When people look at me now, they tend to see essentially a finished product (not that I am done working on myself mind you – just that there is a level of performance I have achieved) especially when it comes to Brazilian Jiu-jitsu. What they don’t see is the blood, sweat, tears, energy, time, and money I put in to get here.Whenever I talk about people trying to start training in any kind of H2H fighting methodology, there is immediate pushback along the lines of “that’s easy for you because you do this for a living and have natural gifts and don’t have to deal with physical limitations that make it hard for me”. I chuckle, usually out loud, because that is so patently ridiculous that it can only be met with laughter.

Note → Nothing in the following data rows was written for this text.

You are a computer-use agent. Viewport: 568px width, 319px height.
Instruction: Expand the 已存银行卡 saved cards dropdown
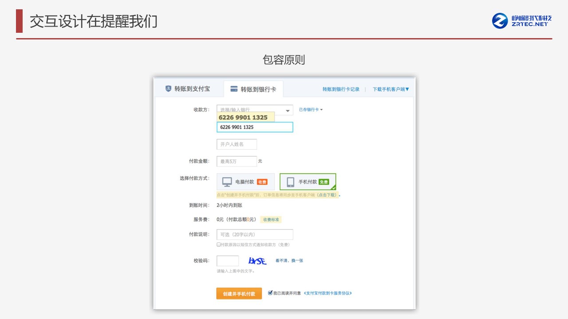coord(311,110)
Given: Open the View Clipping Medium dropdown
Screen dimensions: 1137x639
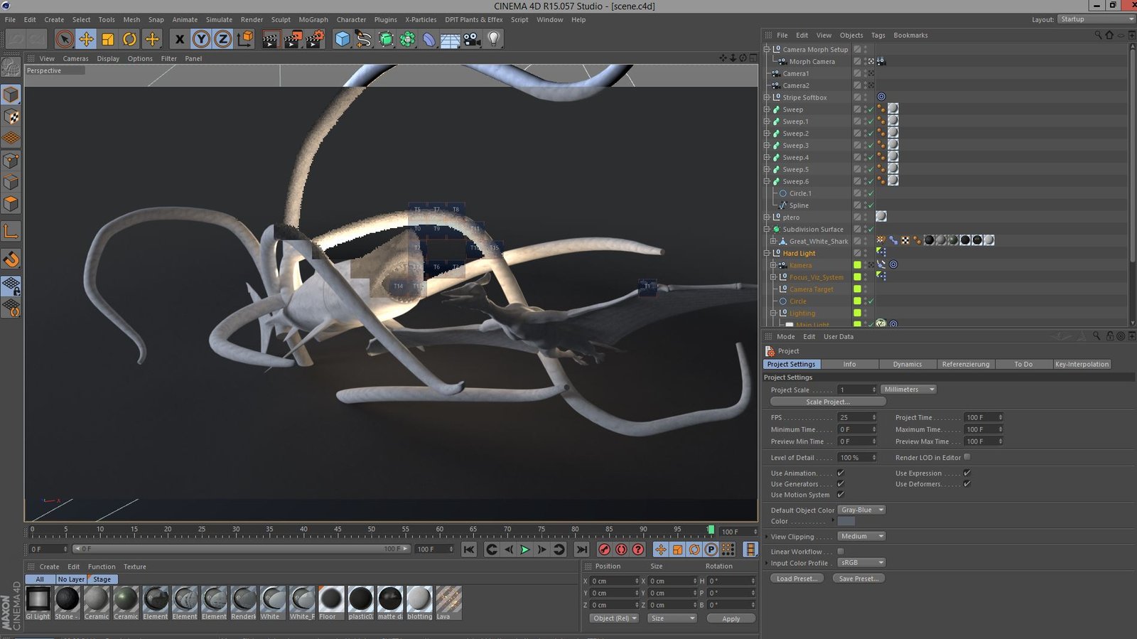Looking at the screenshot, I should (861, 536).
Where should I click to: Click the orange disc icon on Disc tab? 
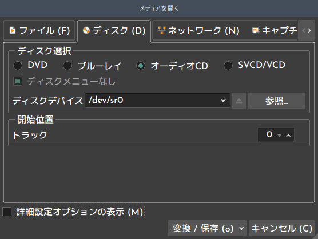click(x=86, y=30)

First of all, I DO NOT do this for a living. Teaching and training is an avocation, not a vocation. I have a Monday through Friday, 8:30AM to 5:30PM job, and have done this since the day I left college some 35 years ago. I have also been happily married or in a relationship with my wife for more than 31 of those years, and have two children that I have raised for the last 30. I don’t have copious free time, nor have I ever had such. I have had to find the time to train, and have had to give up other things to do so. I watch little TV (most of the shows that get the office water cooler talk I have never seen like the Sopranos, Breaking Bad, True Detective, etc), and stopped doing similar minor amusements. I do things with my family, I read, or I teach and train. To do something important means to sacrifice things that stand in the way. And TV, ANY TV, is something that won’t be missed.

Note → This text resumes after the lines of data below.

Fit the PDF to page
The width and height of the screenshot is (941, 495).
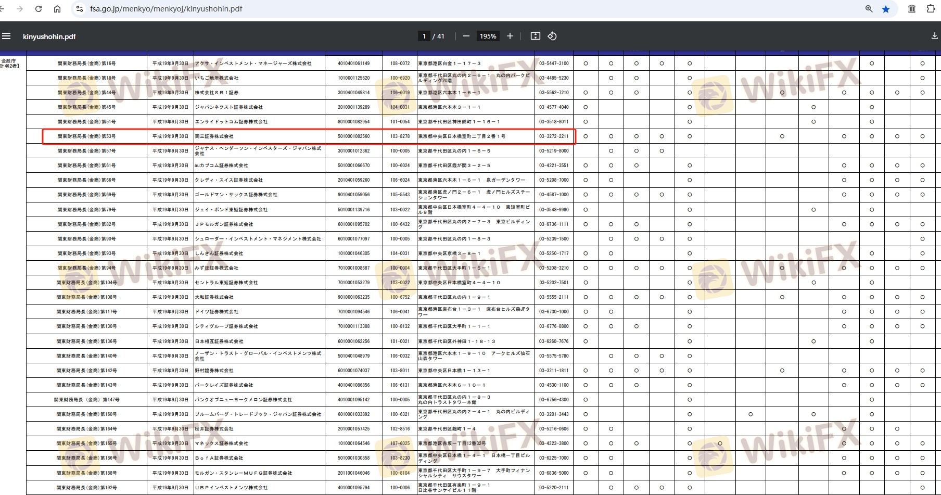(x=535, y=36)
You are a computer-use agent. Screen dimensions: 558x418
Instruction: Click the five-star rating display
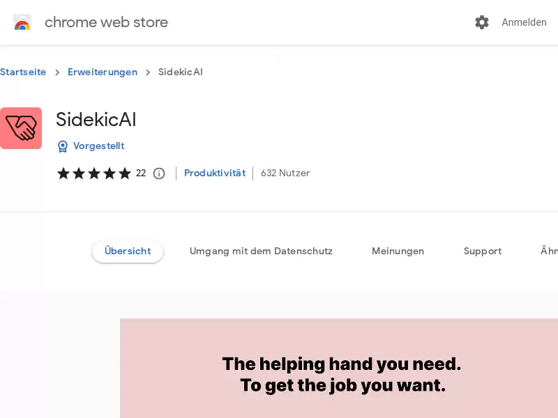click(94, 173)
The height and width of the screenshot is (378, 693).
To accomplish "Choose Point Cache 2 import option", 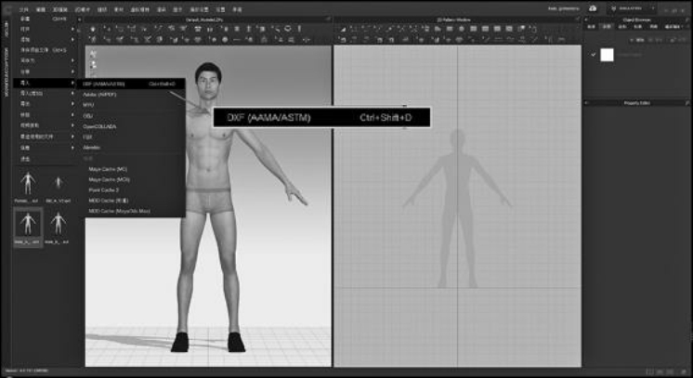I will coord(103,189).
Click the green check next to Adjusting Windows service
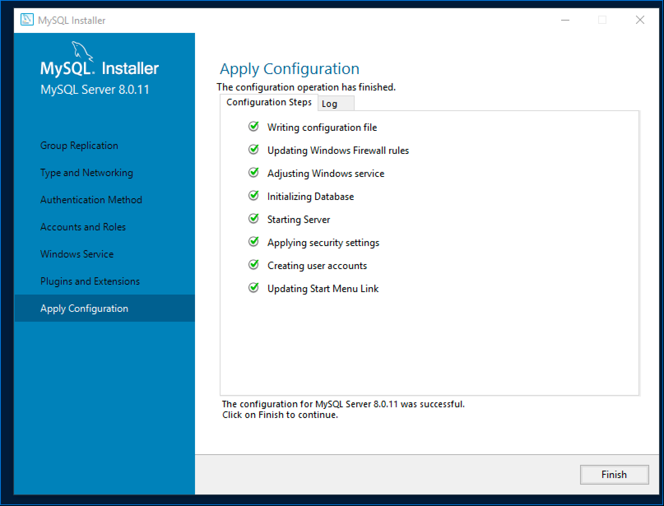This screenshot has height=506, width=664. click(254, 173)
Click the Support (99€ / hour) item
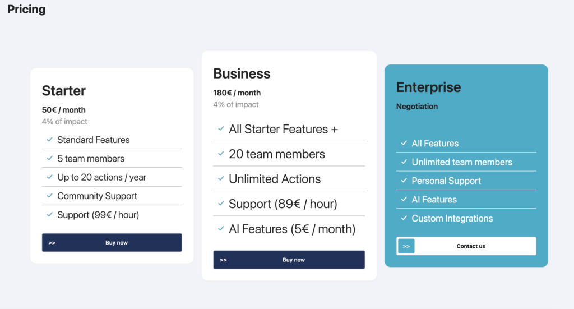The width and height of the screenshot is (574, 309). coord(98,215)
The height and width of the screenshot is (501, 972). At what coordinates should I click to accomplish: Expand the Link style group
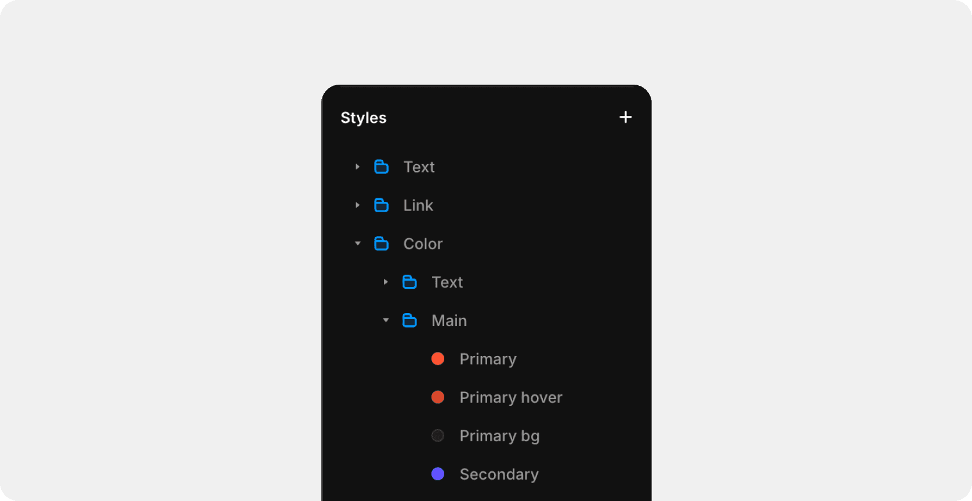(x=357, y=205)
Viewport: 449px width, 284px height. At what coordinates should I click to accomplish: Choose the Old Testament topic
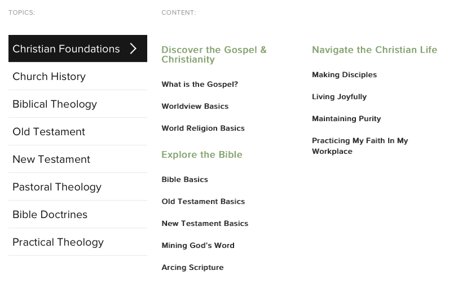[49, 132]
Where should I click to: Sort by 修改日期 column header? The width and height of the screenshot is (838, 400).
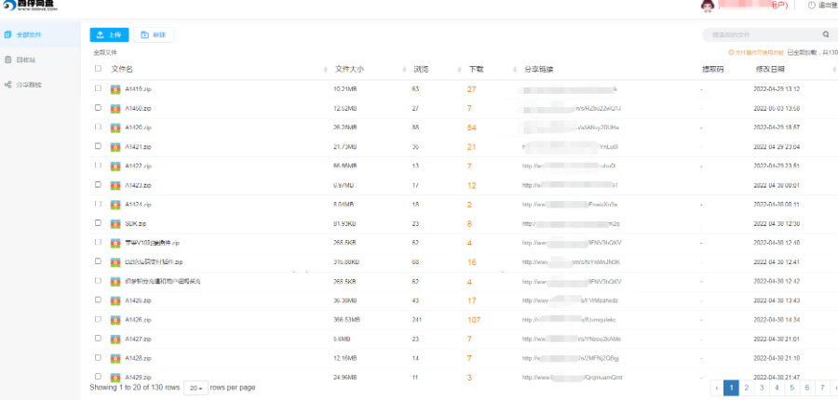tap(769, 69)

And the most laughable aspect of someone insisting this is easy for me is the fact that not one part of my martial journey has been easy. I have no physical gifts at all. I was the kid picked last for dodgeball in PE in school. There has not been a day in my life that I have not suffered from severe asthma. In fact, I have been hospitalized for major attacks multiple times, and have come very close to death twice, once as a toddler and another time only about 6 years ago.In short, nothing has come easy to me. When I started with my BJJ instructor around ’93 or ’94, if you had polled everyone training there, including him, and asked of everyone there who was the least likely to end up a black belt, I would have received all the votes. And yet, 26 years later, not only am I a black belt, but a third degree one, and one that was given by someone who is well known in the jujitsu community to be one of the stingiest of all with promotions. And to top that off, I help run his academy, teach the Fundamental classes, am responsible for making blue belts there, and fill in for him when he is travelling. I also have done okay in competition including being an American National and Pan-Am champion, as well as medaling in major tournaments all over the world, including Brazil and Europe.

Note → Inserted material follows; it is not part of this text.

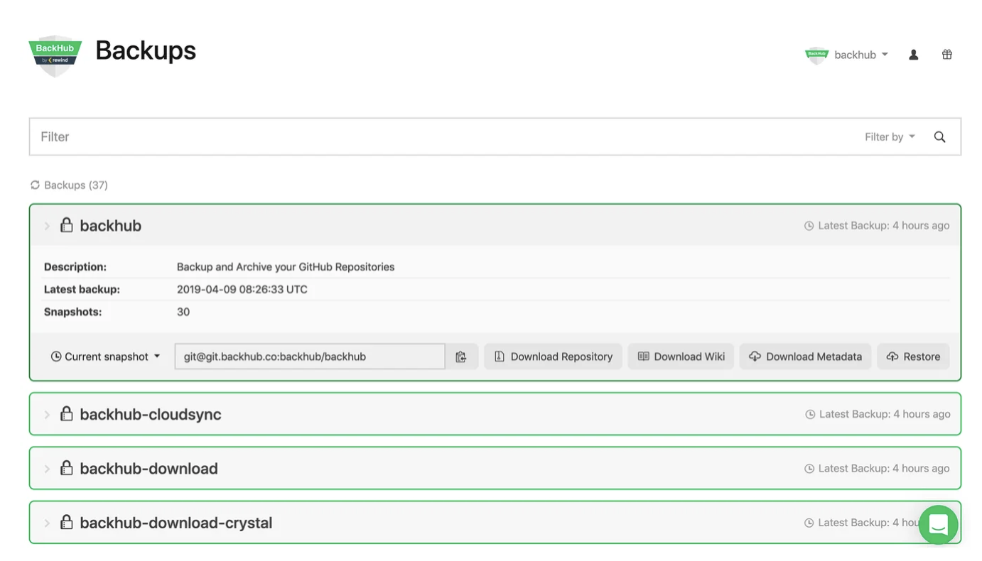Screen dimensions: 982x561
Task: Click the private lock icon on backhub repository
Action: click(66, 224)
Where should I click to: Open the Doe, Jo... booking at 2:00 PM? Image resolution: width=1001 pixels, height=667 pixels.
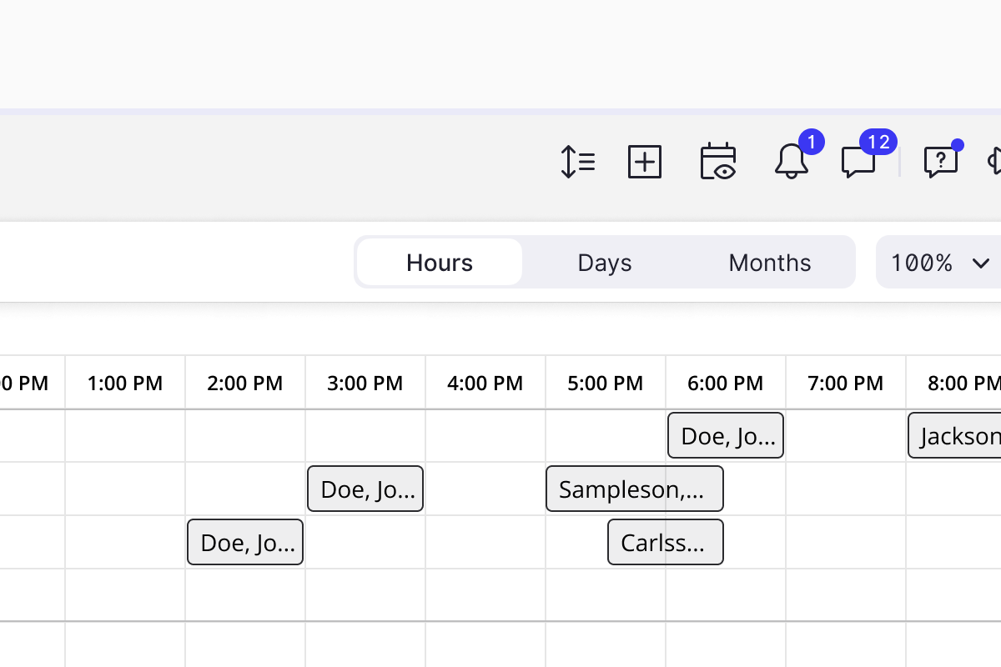pos(245,542)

So why and how did I get here? As the great Stoic philosophers say, it is good that it does not come easy. Seneca said that “Success comes to the lowly and to the poorly talented, but the special characteristic of a great person is to triumph over the disasters and panics of human life”. In short, you may get lucky, or have some genetic gift and can succeed, but the true victory is the success when the word conspires to stop you. I had everything stacked against me in my jiu-jitsu path, and yet I overcame them. And in doing so, not only do I have the satisfaction of that success; I also can take pride in that I earned it every step of the way.

And here is something I truly believe in my heart of hearts. That triumph, gained through adversity, sticks with you forever. I have it with me, and I can always know that I can succeed, even if it means lots of hard work and time. Most of the best jiujistsu players I have met are the ones who have stuck with it, and that marks them permanently, and enables them to always get better and to keep working, and to not get discouraged or to give up when things get a bit rocky. Persevere, and you will succeed. I know it is hard to see when you are on the road, especially in the early stages. That is why so many people quit BJJ those first two years. The challenge to even understand the art, let alone master it, seems so daunting and vast that it will not be achieved. But believe me, it can be. If I can do it, so can you. Every single one of you reading this, I guarantee it.